A boy runs down a street in Govanhill in Glasgow as experts call for urgent action to close the poverty gap.

I often wonder how my life might have turned out had my parents remained in Forgewood, where they lived just before I was born.

They stayed in a run-down block of flats in a Motherwell neighbourhood where every day brought new drama. A brick flying through their window; someone nicking the phone box on the street; other folk lifting the skirting boards and doors from empty flats to use as firewood. One of the guys in the close would beat up his wife and didn’t care who knew it.

My parents left as soon as they could afford to, in search of a less volatile environment in which to raise their unborn child.

Not everyone has that option, though. And those without that luxury of choice can expect to pay for it with their life, as analysis by Health Equals confirmed last week.

Using data from the Office for National Statistics, the campaign group has exposed a 12-year chasm between the average life expectancy of babies born in the most affluent parts of the UK compared with those who take their first steps in the country’s most poverty-stricken areas. Kids born in Chelsea, London, can expect to live until they are 88; that number shrinks to 76 in Glasgow.

As we revealed in our special report last week, the disparity between the life span of the UK’s richest and poorest has been growing for some time. And it shows no signs of stopping. Despite advances in medicine and technology that should have raised health standards for everyone and helped to close the longevity gap, it is instead widening.

Landmark investigation exposes how health inequalities driven by poverty are killing men, women and children in our poorest postcodes

Yet we have normalised it. Justified it, even. The politicians with the power to reverse this trend are often the very ones who blame the socio-economically disadvantaged for their unfortunate circumstances. Consider wildly out-of-touch Tory MP Lee Anderson, the party’s deputy chairman no less, who said people wouldn’t need to use food banks if they just learned how to cook and budget better.

Or Tory MP Adam Holloway, who remarked that anyone who gives money to a homeless person is enabling them to buy drink and drugs (they’d “get off the streets an awful lot earlier” if we walked on by, apparently).

Or Tory minister Rachel Maclean, who advised people struggling with the cost of living crisis to simply find a better-paid job. Easy-peasy!

Evidence shows that poverty leads to poor choices – not the other way round. Someone who grows up in a stressful environment may be more likely to develop self-destructive behaviours as a coping mechanism, which in turn affects their ability to work, leading to a lower standard of living and a higher chance of suffering from physical and mental health conditions that ultimately shorten their life span. The roots of health inequality are sprawling and complex, and they are all interlinked. There is no quick fix.

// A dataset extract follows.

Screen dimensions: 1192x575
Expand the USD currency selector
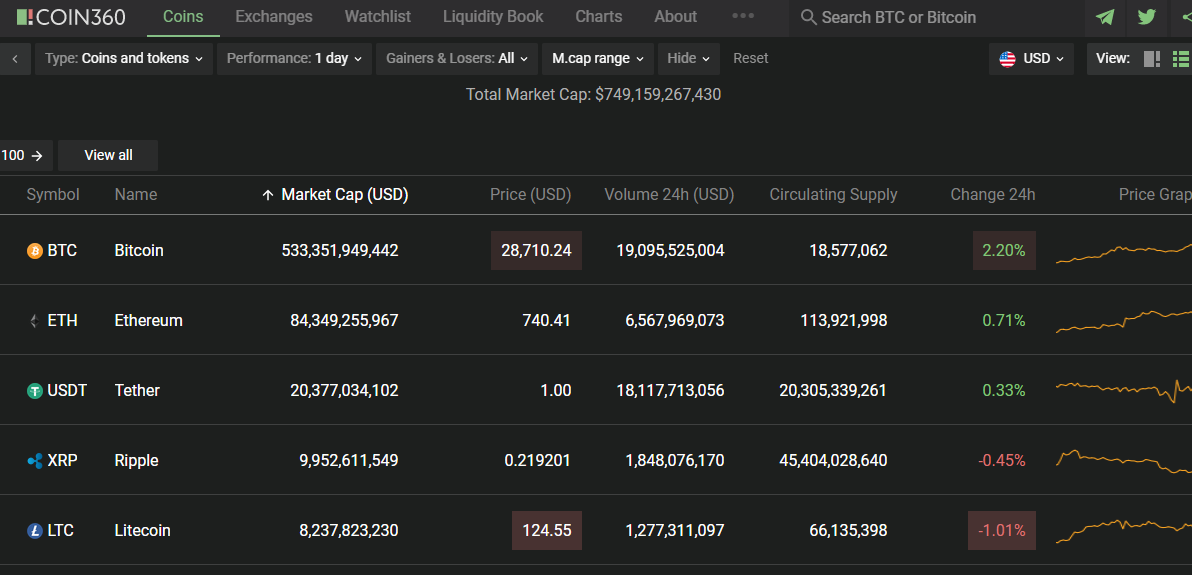click(1032, 59)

Low income, poor housing, insufficient education, lack of access to healthcare, discrimination; solving one problem is little help to someone if several others continue to drag them down. Awaab Ishak, the toddler who died due to mould exposure, was taken multiple times to his GP, presenting with cold-type illnesses. But after every appointment he was sent back to the damp house that made him sick in the first place.

The only way to close the life-expectancy gap is to have equity of wellbeing placed at the heart of all policymaking in Scotland and the UK. That can only happen if we as a society act with compassion and collectively push – and vote – for it.

If we don’t, the wealthiest among us will continue to punish the poor by denying them the resources they need to live well, and live longer. Nobody’s fate should be determined by the postcode they’re born into.